Macam macam sholat sunnah

Macam macam sholat sunnah

Sholat Rawatib

Sholat sunah yang mengiringi sholat lima waktu, biasa dilakukan sebelum (qobliyah) dan sesudah (ba’diyah) sholat fardhu sebanyak dua atau empat rakaat. 2 raka’at sebelum shubuh, 4 raka’at sebelum Dzuhur (atau Jum’at), 4 raka’at sesudah Dzuhur(atau Jum’at), 4 raka’at sebelum Ashar, 2 raka’at sebelum Maghrib, 2 raka’at sesudah Maghrib, 2 raka’at sebelum Isya’ dan 2 raka’at sesudah Isya’.

Dari 22 raka’at rawatib tersebut, terdapat 10 raka’at yang sunnah muakkad (karena tidak pernah ditinggalkan oleh Rasulullah SAW), berdasarkan hadits: “Dari Ibnu Umar bahwa Rasulullah SAW senantiasa menjaga (melakukan) 10 rakaat (rawatib), yaitu: 2 raka’at sebelum Dzuhur dan 2 raka’at sesudahnya, 2 raka’at sesudah Maghrib di rumah beliau, 2 raka’at sesudah Isya’ di rumah beliau, dan 2 raka’at sebelum Shubuh …” (HR Imam Bukhari dan Muslim)

Sholat Taubah

Sholat Taubat dikerjakan sebanyak dua rakaat untuk memohon ampun atas segala dosa dan kesalahan yang telah dilakukan.
Nabi SAW bersabda: “Tidaklah seorang hamba yang berdosa, kemudian ia bangun berwudhu kemudian shalat dua raka’at dan memohon ampunan kepada Allah, kecuali ia akan diampuni” (HR Abu Dawud, Tirmidzi, dan lain-lain)

Sholat Hajat

Sholat Hajat dikerjakan pada siang atau malam hari sebanyak dua rakaat, bertujuan agar semua keinginan dan harapan kita dikabulkan serta dimudahkan oleh Allah SWT.
Rasulullah SAW bersabda: “Barang siapa mempunyai hajat kepada Allah atau kepada seseorang, maka wudhulah dan baguskan wudhu tersebut, kemudian shalatlah dua raka’at, setelah itu pujilah Allah, bacalah shalawat, atas Nabi SAW, dan berdoa …” (HR Tirmidzi dan Ibnu Majah)

Sholat Tasbih

Yaitu shalat empat raka’at di mana di setiap raka’atnya setelah membaca Al-Fatihah dan Surah, orang yang shalat membaca: Subhanallah walhamdulillah wa laa ilaaha illallah wallaahu akbar sebanyak 15 kali, dan setiap ruku’, i’tidal, dua sujud, duduk di antara dua sujud, duduk istirahah (sebelum berdiri dari raka’at pertama), dan duduk tasyahud (sebelum membaca bacaan tasyahud) membaca sebanyak 10 kali (Total 75 kali setiap raka’at). (HR Abu Dawud dan Ibnu Huzaimah)

Sholat Mutlak

Sholat Muthlak; tidak ditentukan waktu sholatnya dan jumlah rakaatnya, namun dilarang dilakukan sesudah sholat subuh sampai terbit matahari, sesudah sholat ashar sampai matahari terbenam dan saat siang hari (kecuali hari Jumat)

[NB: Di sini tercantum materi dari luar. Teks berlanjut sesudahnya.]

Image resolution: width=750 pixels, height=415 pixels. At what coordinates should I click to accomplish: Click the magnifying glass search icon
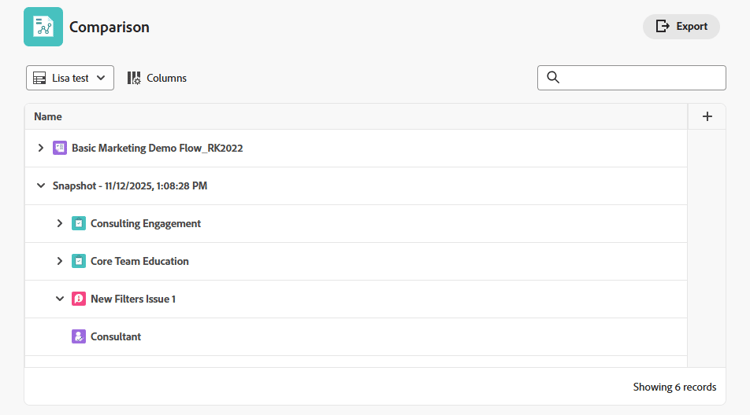tap(553, 78)
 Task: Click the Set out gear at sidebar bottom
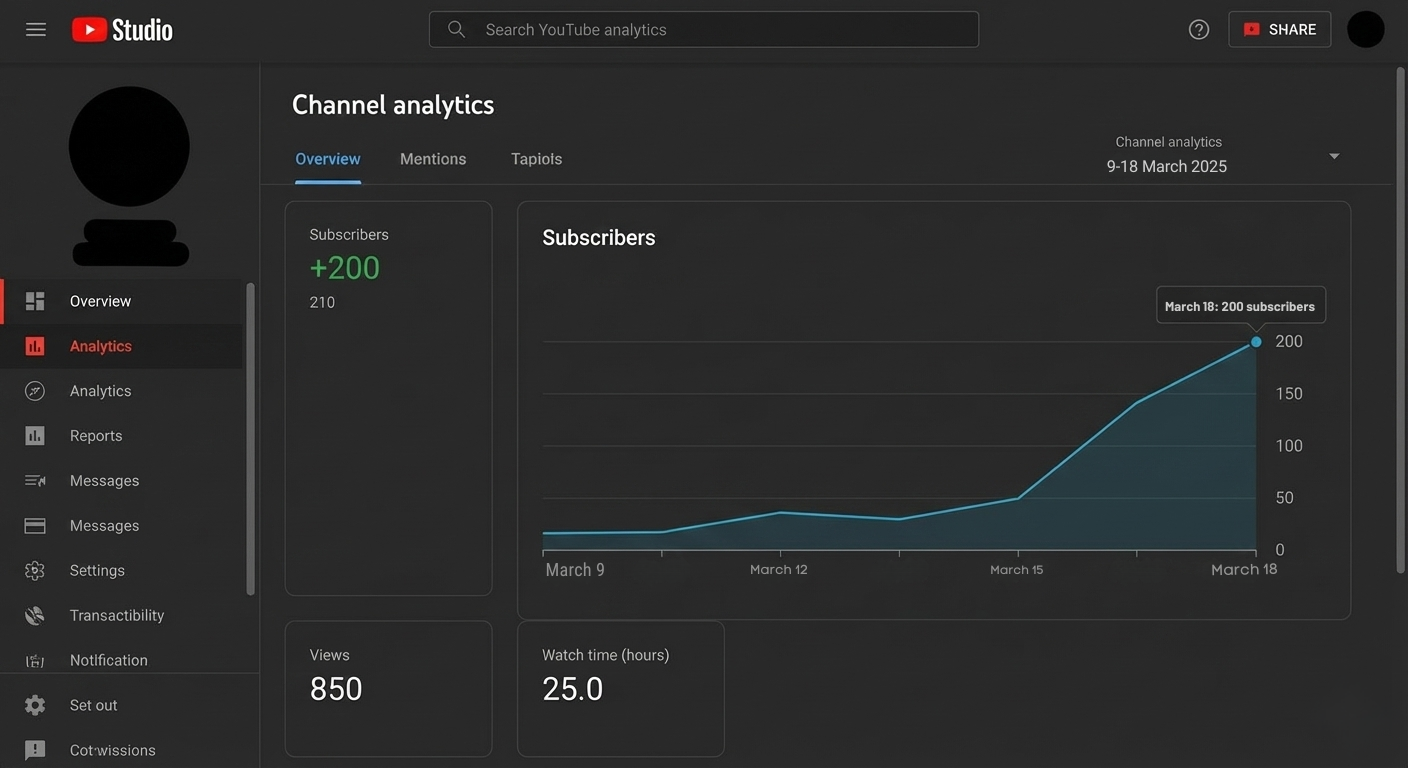pos(36,705)
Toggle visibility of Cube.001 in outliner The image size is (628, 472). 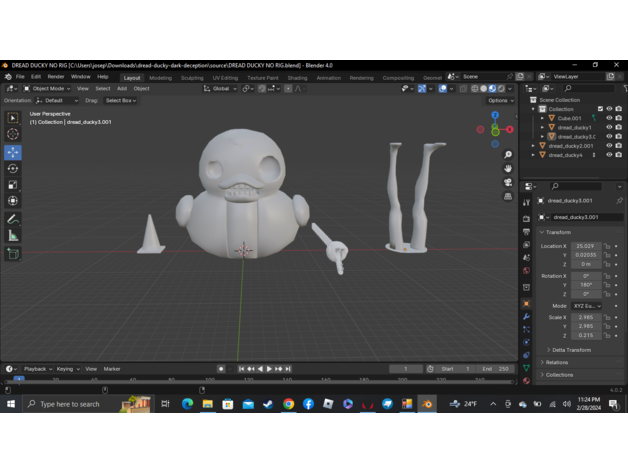[609, 118]
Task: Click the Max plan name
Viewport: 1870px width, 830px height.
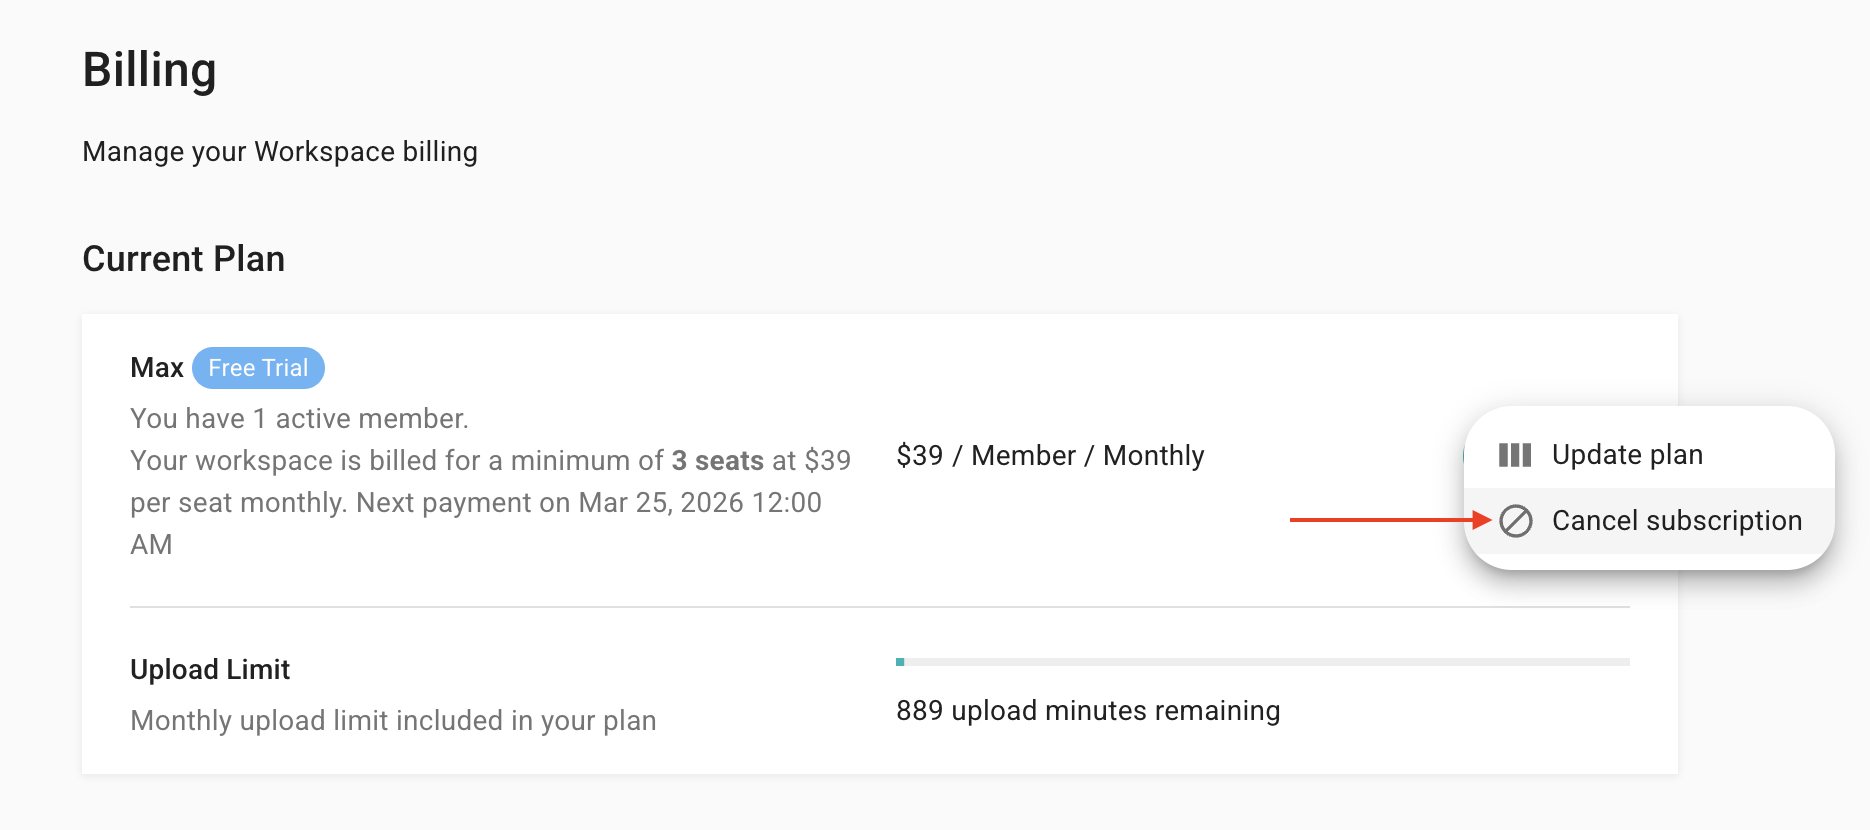Action: coord(157,368)
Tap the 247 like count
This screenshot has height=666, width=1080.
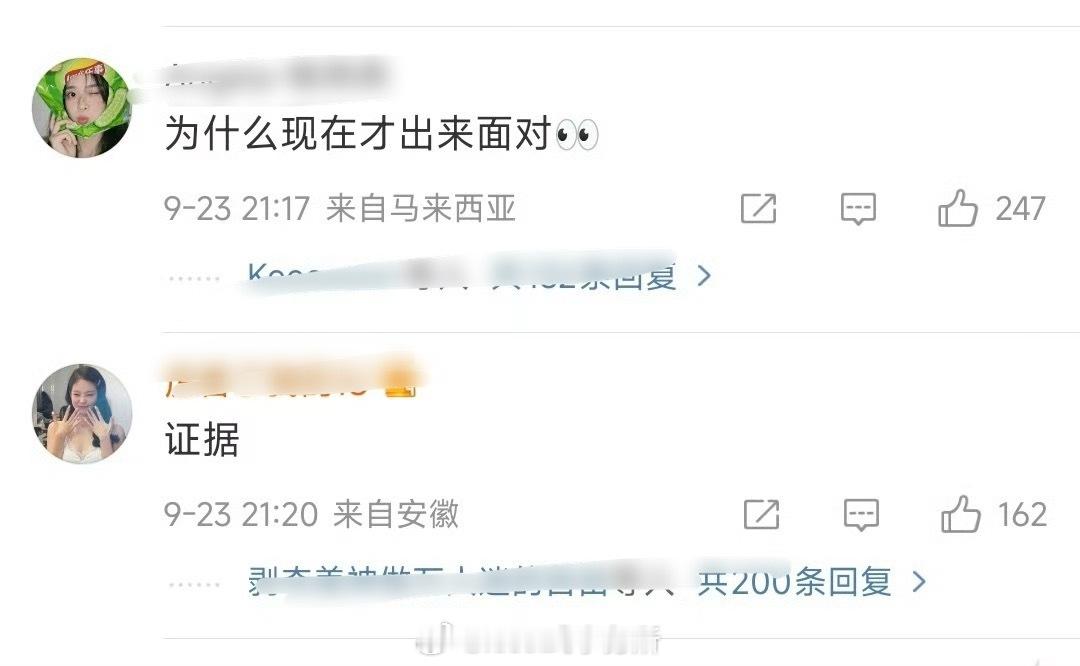pos(1020,209)

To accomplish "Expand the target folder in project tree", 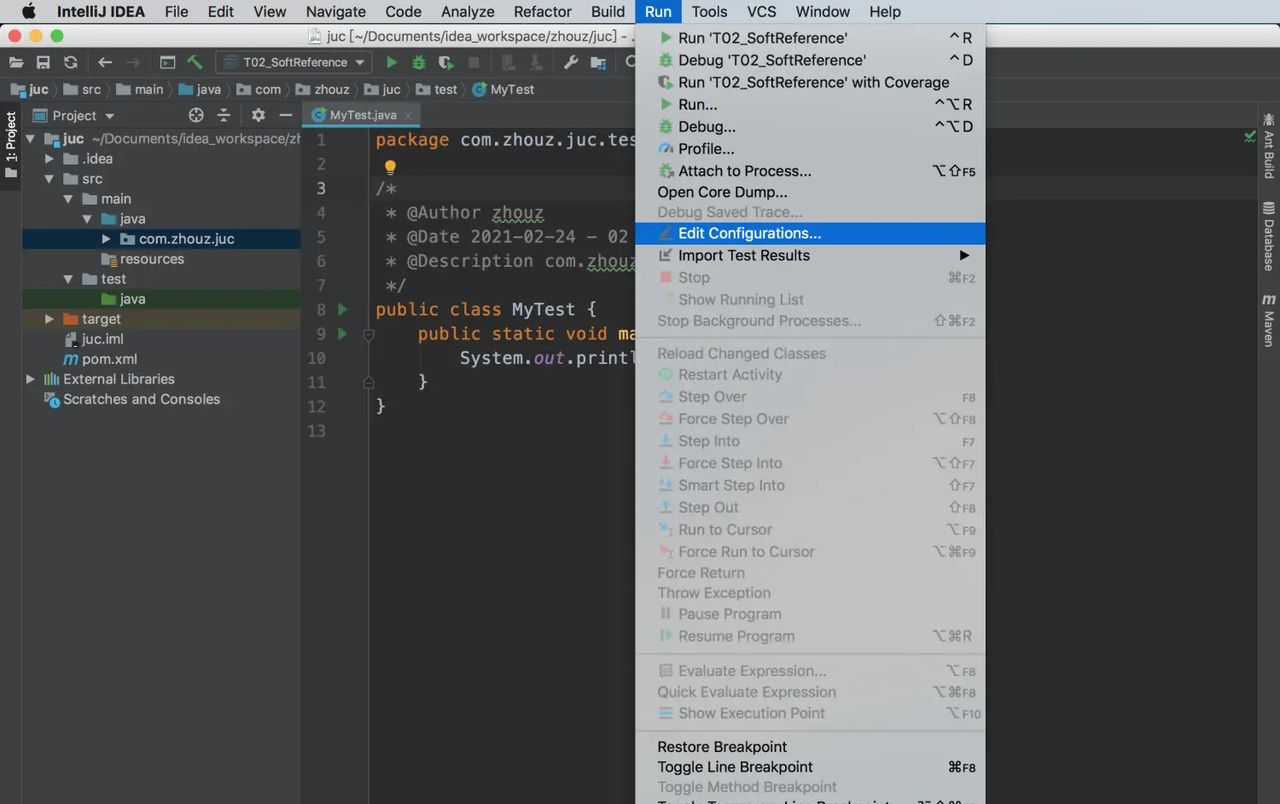I will tap(49, 319).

Nabi SAW berpesan kepada Abu Dzar al-Ghiffari Ra.: “Shalat itu sebaik-baik perbuatan, baik sedikit maupun banyak” (HR Ibnu Majah

Sholat Wudhu

Sholat Wudhu dilakukan sesudah mengambil air wudhu, bisa dilaksanakan dua atau empat rakaat.
Rasulullah SAW bersabda: “Barang siapa berwudhu, ia menyempurnakan wudhunya, kemudian shalat dua raka’at, maka diampuni dosa-dosanya yang terdahulu” (HR Imam Bukhari dan Muslim)

Sholat Tahiyyatul Masjid

Sholat Tahiyyatul Masjid disunahkan bila seseorang memasuki mesjid dan dilakukan dua rakaat sebelum duduk, sebagai adab bila memasuki masjid.
Dari Ka’ab bin Malik: “Adalah Nabi SAW apabila pulang dari bepergian, beliau menuju masjid dan shalat dulu dua raka’at” (HR Bukhari dan Muslim).